> [Work task]:
For the records that follow, say how many lines have the word "agent" in them. Write the number and nothing more.

BEGIN Given records

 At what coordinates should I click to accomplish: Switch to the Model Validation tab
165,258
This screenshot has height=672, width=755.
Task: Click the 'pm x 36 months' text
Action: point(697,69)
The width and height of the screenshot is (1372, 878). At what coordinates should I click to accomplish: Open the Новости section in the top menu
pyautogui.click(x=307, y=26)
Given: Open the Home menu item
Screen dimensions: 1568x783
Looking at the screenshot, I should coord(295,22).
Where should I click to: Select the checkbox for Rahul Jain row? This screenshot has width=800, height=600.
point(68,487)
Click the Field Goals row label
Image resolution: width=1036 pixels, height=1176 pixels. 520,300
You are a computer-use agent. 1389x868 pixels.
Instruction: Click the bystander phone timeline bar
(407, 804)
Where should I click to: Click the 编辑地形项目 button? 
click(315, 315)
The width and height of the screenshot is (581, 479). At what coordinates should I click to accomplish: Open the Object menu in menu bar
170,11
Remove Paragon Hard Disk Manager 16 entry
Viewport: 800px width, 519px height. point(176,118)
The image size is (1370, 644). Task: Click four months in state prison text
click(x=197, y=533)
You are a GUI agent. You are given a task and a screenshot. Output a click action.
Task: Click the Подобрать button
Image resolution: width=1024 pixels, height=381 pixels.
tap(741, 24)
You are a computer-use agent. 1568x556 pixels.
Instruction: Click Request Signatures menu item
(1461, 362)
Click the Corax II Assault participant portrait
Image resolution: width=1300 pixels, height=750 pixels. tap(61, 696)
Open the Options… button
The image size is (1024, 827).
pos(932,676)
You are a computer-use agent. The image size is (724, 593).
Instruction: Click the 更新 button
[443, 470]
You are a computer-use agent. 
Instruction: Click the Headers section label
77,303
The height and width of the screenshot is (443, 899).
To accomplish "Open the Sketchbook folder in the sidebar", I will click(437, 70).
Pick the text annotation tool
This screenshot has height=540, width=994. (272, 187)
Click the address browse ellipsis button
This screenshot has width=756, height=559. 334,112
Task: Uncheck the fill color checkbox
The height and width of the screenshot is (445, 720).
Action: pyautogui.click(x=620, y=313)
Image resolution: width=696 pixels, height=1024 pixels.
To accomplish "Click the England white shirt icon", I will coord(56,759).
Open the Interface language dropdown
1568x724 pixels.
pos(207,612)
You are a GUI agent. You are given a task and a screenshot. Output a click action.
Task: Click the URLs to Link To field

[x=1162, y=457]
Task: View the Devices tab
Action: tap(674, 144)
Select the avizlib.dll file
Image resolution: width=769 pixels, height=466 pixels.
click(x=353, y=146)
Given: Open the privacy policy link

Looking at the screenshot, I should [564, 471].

END Given records

> [Task output]:
6